- _Work to be completed_:
Reproduce every line of the data below word for word, omitting the pictures.
··· Exercise materials
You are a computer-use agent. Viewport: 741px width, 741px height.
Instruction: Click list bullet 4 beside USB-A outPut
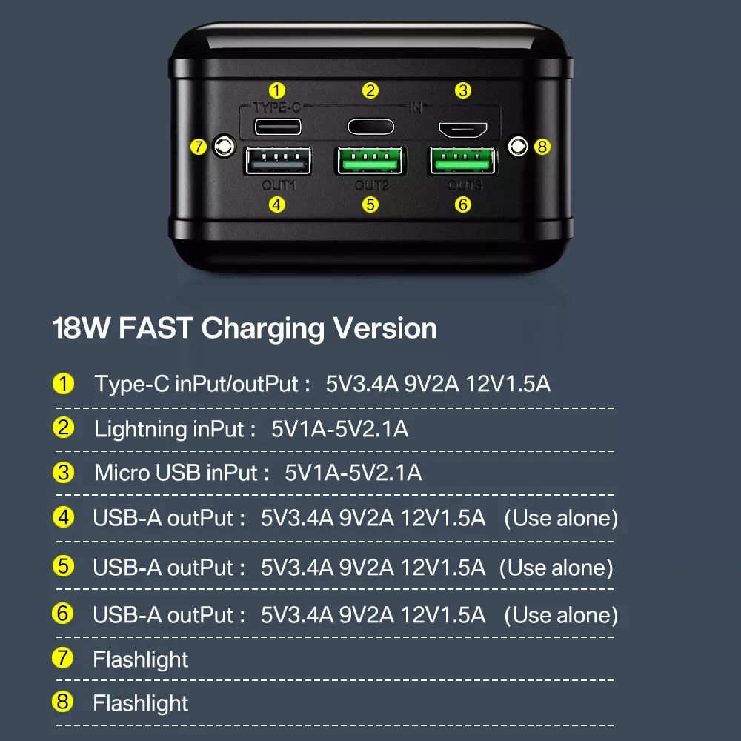[x=63, y=517]
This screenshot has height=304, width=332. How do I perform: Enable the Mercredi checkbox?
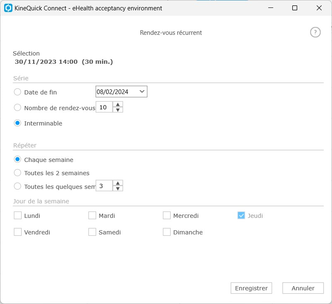[x=167, y=215]
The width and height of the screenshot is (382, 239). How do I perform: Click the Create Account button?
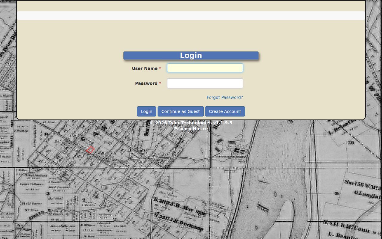click(x=225, y=111)
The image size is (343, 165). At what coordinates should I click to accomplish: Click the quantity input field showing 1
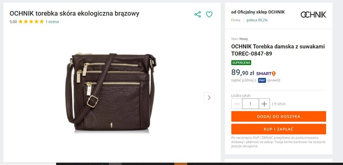250,104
······
- _Solved problem_:
You are a computer-use agent. Viewport: 741px width, 741px height.
Instruction: Click list bullet 4 beside USB-A outPut
[x=63, y=517]
This screenshot has height=304, width=332. How do I perform: Enable the Mercredi checkbox?
[x=167, y=215]
The width and height of the screenshot is (382, 239). How do I perform: Click the Create Account button?
click(x=225, y=111)
The image size is (343, 165). At what coordinates should I click to accomplish: Click the quantity input field showing 1
250,104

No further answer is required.